Exercise prompt | The records are to be repeated exactly, and any images in them are to be dropped.
----- Material supplied
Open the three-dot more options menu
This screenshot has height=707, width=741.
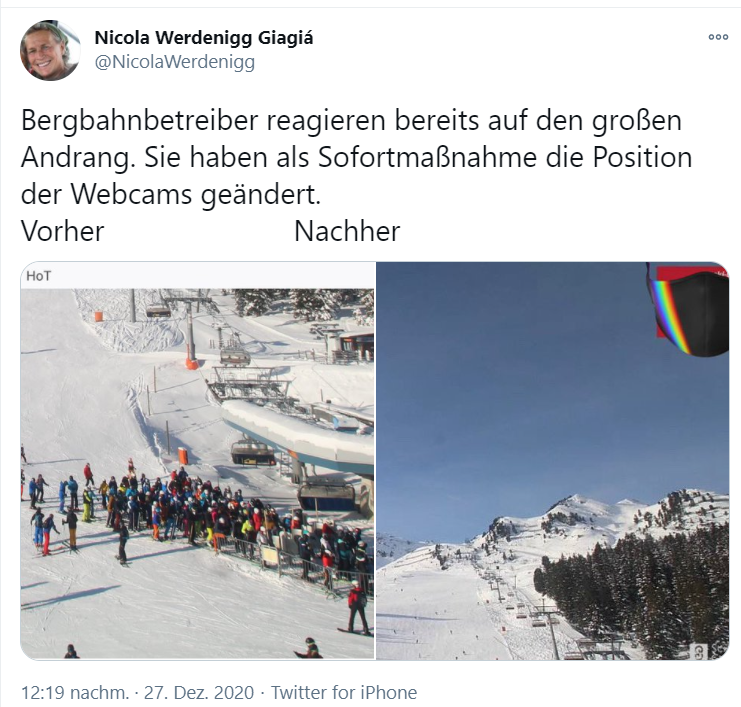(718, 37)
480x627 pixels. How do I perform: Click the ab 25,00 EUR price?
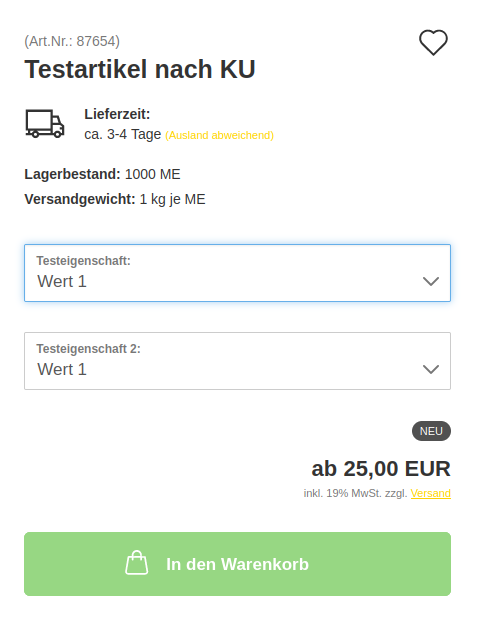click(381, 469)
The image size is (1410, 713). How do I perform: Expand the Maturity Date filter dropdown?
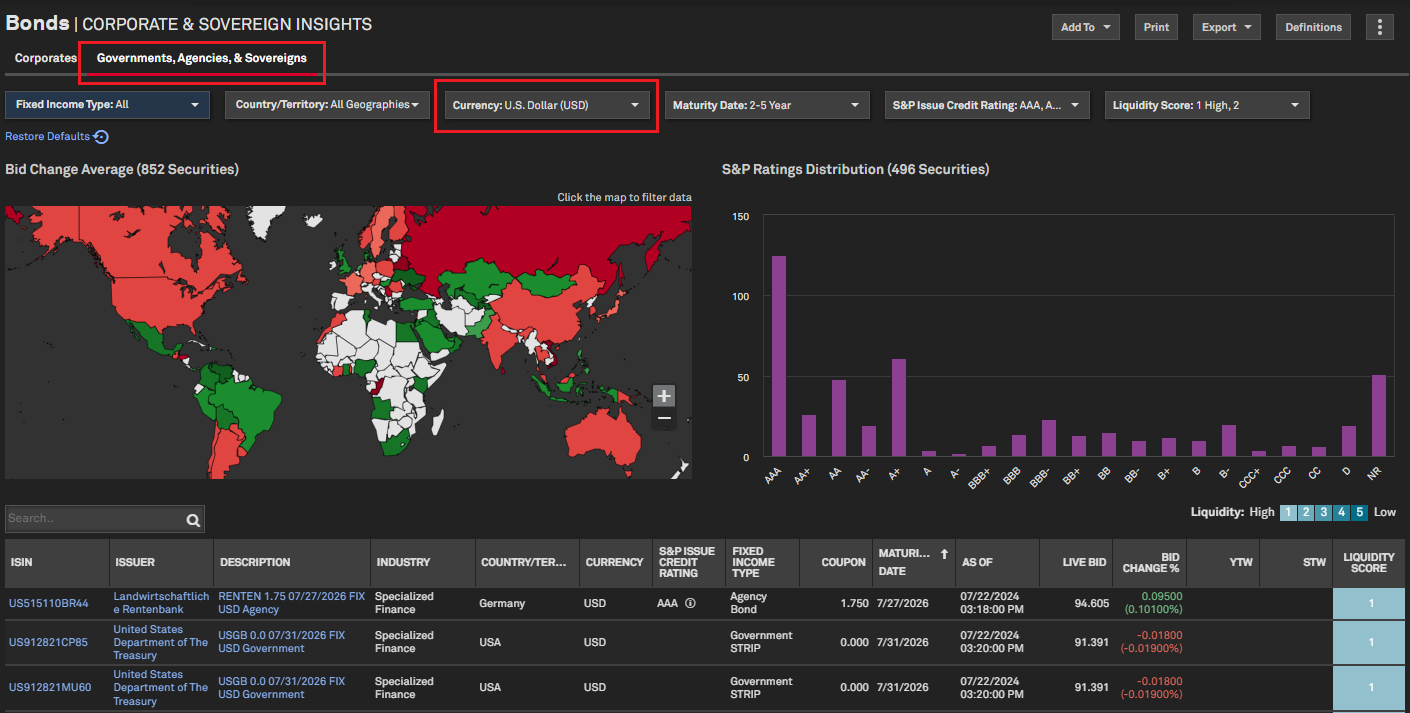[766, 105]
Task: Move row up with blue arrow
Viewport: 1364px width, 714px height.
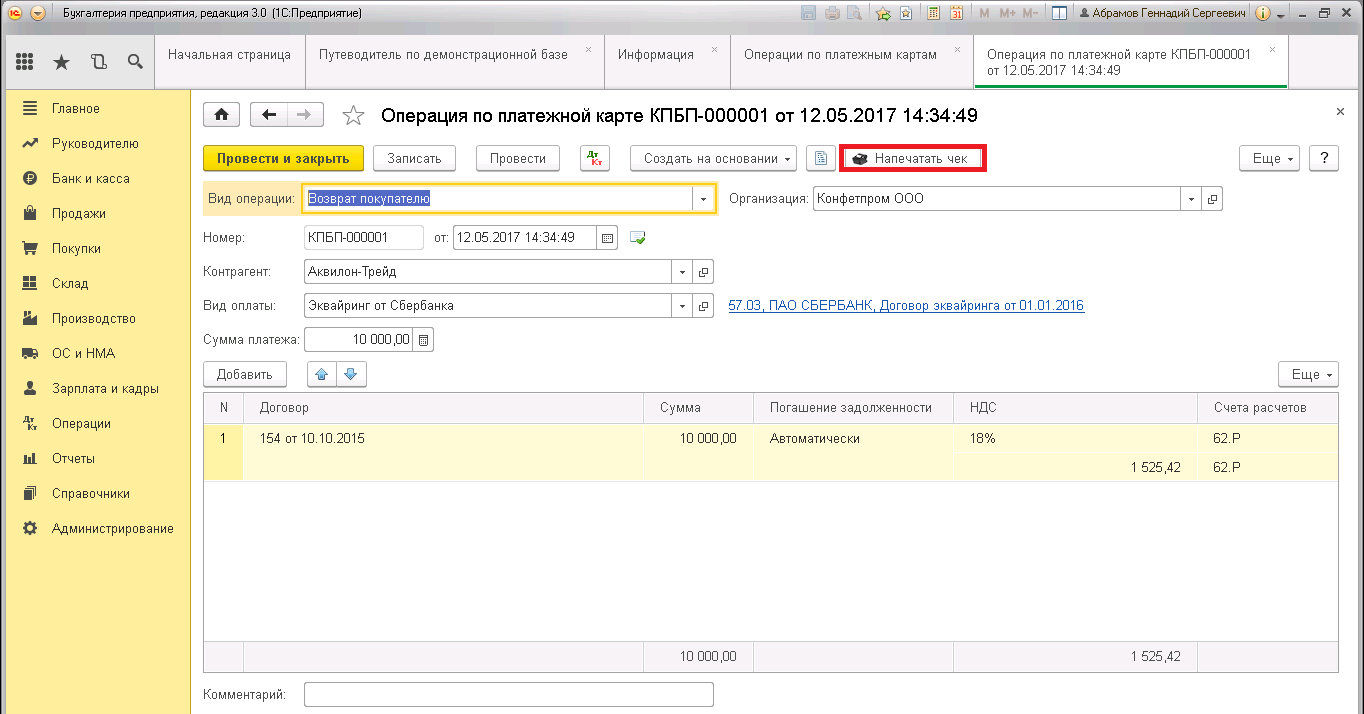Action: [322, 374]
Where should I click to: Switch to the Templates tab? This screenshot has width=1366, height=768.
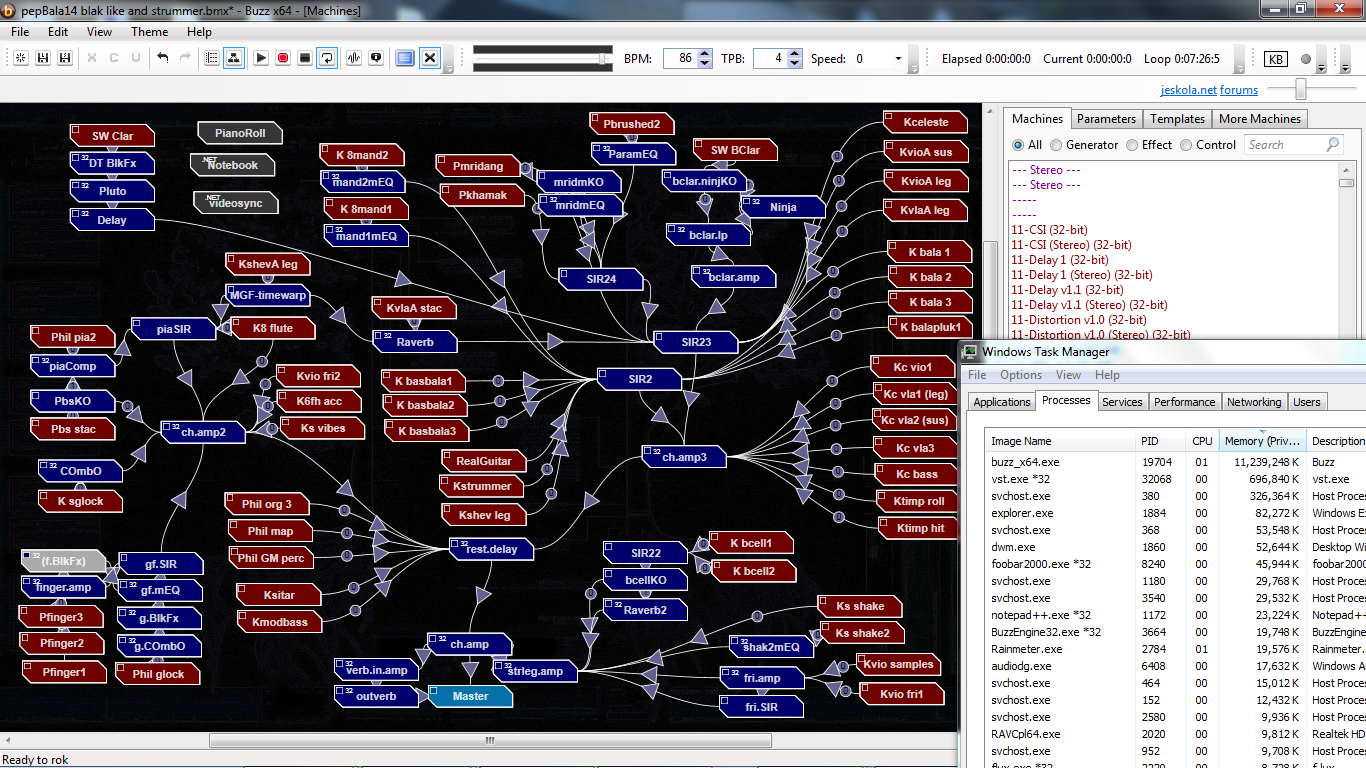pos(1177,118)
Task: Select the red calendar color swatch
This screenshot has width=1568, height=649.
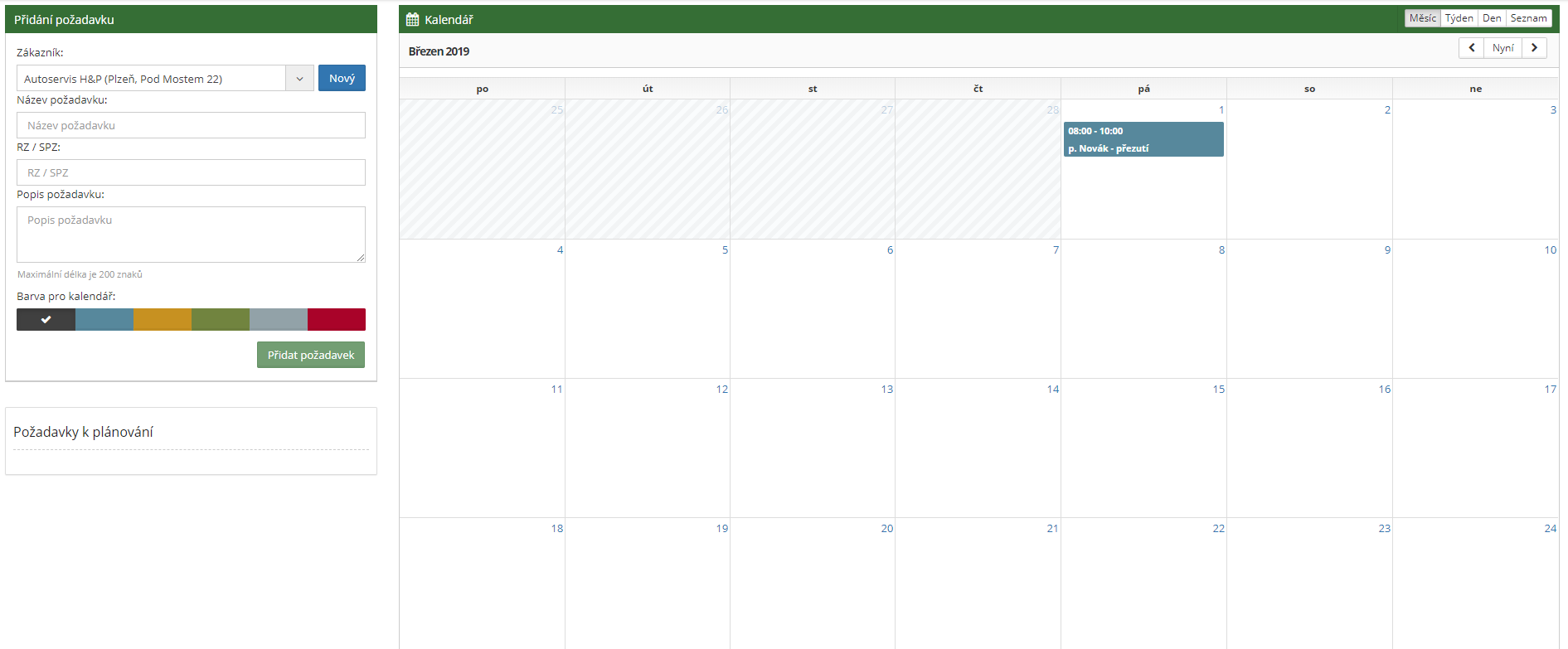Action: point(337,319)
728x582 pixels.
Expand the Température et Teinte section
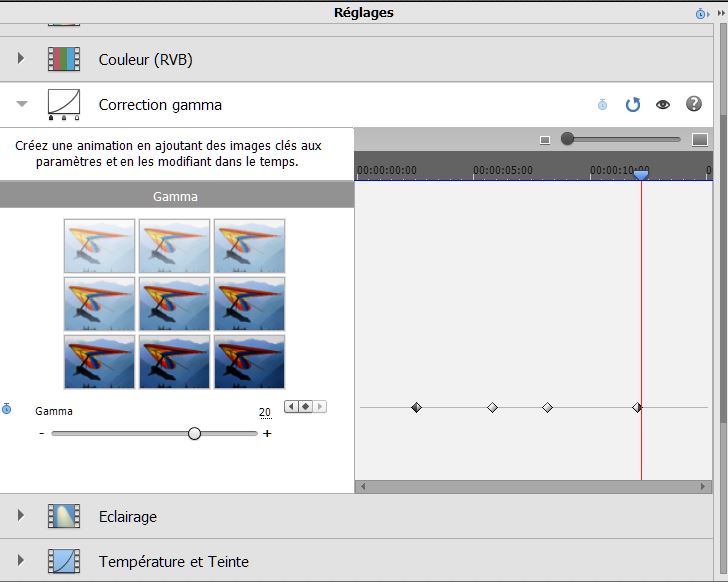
----------
Response area |
Open the three-dot more options menu
This screenshot has height=707, width=741.
(718, 37)
480x627 pixels. How do I perform: Click the ab 25,00 EUR price?
click(381, 469)
The image size is (1410, 713). How do I perform: Expand the Maturity Date filter dropdown?
[766, 105]
Task: Move row up with blue arrow
Viewport: 1364px width, 714px height.
Action: [322, 374]
Where should I click to: Switch to the Templates tab? This screenshot has width=1366, height=768.
pos(1177,118)
Task: Select the red calendar color swatch
This screenshot has width=1568, height=649.
Action: point(337,319)
728x582 pixels.
Expand the Température et Teinte section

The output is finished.